Хой покачал головой:

— Боюсь, что мы так только сменим одного хозяина на другого. Я не очень-то разбираюсь в политике, но думаю, что если мы будем рассчитывать на доброго дядю, а не на собственные силы, то в лучшем случае получим лишь формальную независимость, а фактически снова окажемся под властью какой-нибудь крупной державы. — Хой говорил тихо и грустно. Он вдруг почувствовал уверенность в своей правоте и благодаря этой уверенности обретал спокойствие. Слушая самого себя, Хой удивился, как легко и четко он излагает свои мысли. — По природе я, видимо, скептик и не верю в «новый порядок», который сулят великие державы, будь то «страны оси» или союзники. В конечном счете это будет порядок, выгодный только им самим, порядок, который поможет им господствовать над малыми странами. Истина эта стара как мир! Сколько иллюзий разрушила первая мировая война! А сейчас они снова хотят прибегнуть к старой уловке. Мы, мне кажется, должны позаботиться о том, чтобы противопоставить им какую-то силу, в противном случае… — Тут Хой вдруг вспомнил фразу, брошенную Кимом, она показалась ему подходящей к данному случаю. — …Иначе мы уподобимся человеку, лишенному хребта!
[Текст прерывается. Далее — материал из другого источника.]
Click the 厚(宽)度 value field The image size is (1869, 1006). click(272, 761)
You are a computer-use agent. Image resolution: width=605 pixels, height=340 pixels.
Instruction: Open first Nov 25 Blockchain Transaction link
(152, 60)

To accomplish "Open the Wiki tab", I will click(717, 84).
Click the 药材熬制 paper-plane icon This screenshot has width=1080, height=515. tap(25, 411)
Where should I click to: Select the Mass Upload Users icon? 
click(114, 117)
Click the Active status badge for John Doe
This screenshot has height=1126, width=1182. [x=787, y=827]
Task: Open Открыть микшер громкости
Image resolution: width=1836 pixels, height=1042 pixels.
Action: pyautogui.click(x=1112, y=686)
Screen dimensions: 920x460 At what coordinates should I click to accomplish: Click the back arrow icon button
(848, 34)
В прежние времена, когда перед нашими дедами и прадедами вставал вопрос о спасении родины от иноземных захватчиков, было то же самое: и во времена сестер Чынг, во времена Ли Би[16], Нго Куена[17], династии Чан[18], Ле Лоя[19], Нгуена Хюе[20]. Врага удавалось побеждать только тогда, когда на борьбу поднимался весь народ. Конечно, времена теперь — не сравнить со старыми, но по-прежнему народ, как говаривал Нгуен Чай, способен и вытянуть барку, и опрокинуть ее!

Оба помолчали.

— Был у меня друг, еще со школьной скамьи, — сказал Хой, — потом он стал коммунистом и погиб в тюрьме. Он всегда любил повторять слова «Великого воззвания»[21]: «Высшая добродетель — мир народов. Только враг заставил нас взяться за оружие». А кровь и страдания, видимо, неизбежны. Я человек совсем не воинственный, никогда ничего, кроме пера, не держал в руках, но и я не представляю себе, как можно освободить родину, не пролив крови! Мы просто не видим и потому не знаем, сколько людей гибнет ежедневно от страданий и бедствий, которые приходится переживать стране. Вы вспомнили о тридцатом годе, когда во время восстания пролилась кровь сотен и тысяч людей, но если говорить откровенно, то каждый год десятки тысяч бедняков, насильно угнанных на каучуковые плантации, в шахты, гибли на чужбине. А сколько крови наших соотечественников было пролито на Западе в войнах французов! Посмотрите, что творится сейчас. Разве по нашему желанию сыплются бомбы, убивая всех без разбора? Я чувствую, что так долго продолжаться не может. Жизнь стала слишком напряженной, просто нечем дышать, грызня между французами и японцами усиливается с каждым днем, народ голодает, бомбы сеют смерть, война в Европе и на Тихом океане становится настолько ожесточенной, что вот-вот все разлетится к чертям. Боюсь только, что в момент, когда начнутся великие события у нас в стране, мы, интеллигенты, все еще будем присматриваться да примериваться: в какую сторону нам идти. Как говорится, вода уже у ног, а мы еще не решаемся прыгать!